Die Wissenschafter untersuchten indische Verfahren zur Behandlung von Diabetes, ghanesische Wundheilungsmittel und Mittel, die im Fernen Osten zur Behandlung von Krebs eingesetzt werden. Beim Curryblatt (Murraya koenigii) zeigte sich, dass es die Funktion des Verdauungsenzyms pankreatische Alpha-Amylase einzuschränken scheint, das bei der Umwandlung von Stärke in Glukose eine Rolle spielt. Diabetiker produzieren nicht ausreichend Insulin, um mit raschen Anstiegen der Blutzuckerwerte umgehen zu können. Die Verlangsamung des Abbaus der Stärke durch die Blockierung der Alpha-Amylase kann eine gleichmäßigere Abgabe von Glukose in den Blutkreislauf ermöglichen. Derzeit wird erforscht, welcher Bestandteil des Curryblattes für diese Wirkung verantwortlich ist.

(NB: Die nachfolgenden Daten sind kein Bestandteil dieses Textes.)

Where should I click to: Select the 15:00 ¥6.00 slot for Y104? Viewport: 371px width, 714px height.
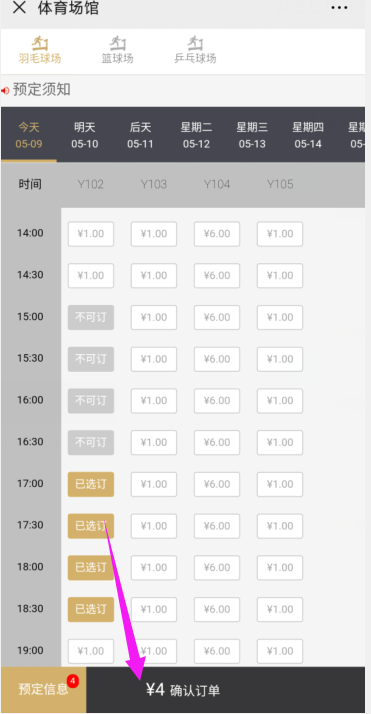217,317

Gemeinsam mit Wissenschaftern der Kwame Nkrumah University of Science and Technology wurden Pflanzen untersucht, die von den Ashanti eingesetzt wurden. Sie interviewten traditionelle Heiler um Pflanzen zu identifizieren, die bei der Wundheilung benutzt wurden und testeten anschließend ihre Wirksamkeit. Die Climbing Dayflower (Commelina diffusa) verfügte über antibakterielle und antimykotische Eigenschaften. In einer dritten Studie untersuchte das Team thailändische und chinesische Pflanzen, die traditionell zur Behandlung von Krebs eingesetzt werden. In Labortests wurde analysiert, wie wirksam sie bei der Hemmung des Wachstums von Krebszellen waren. Viel versprechende Aktivitäten konnten bei Lungenkrebszellen in Tests von Ammannia baccifera, einem Wasserunkraut, und Illicium verum, dem Sternanis, nachgewiesen werden.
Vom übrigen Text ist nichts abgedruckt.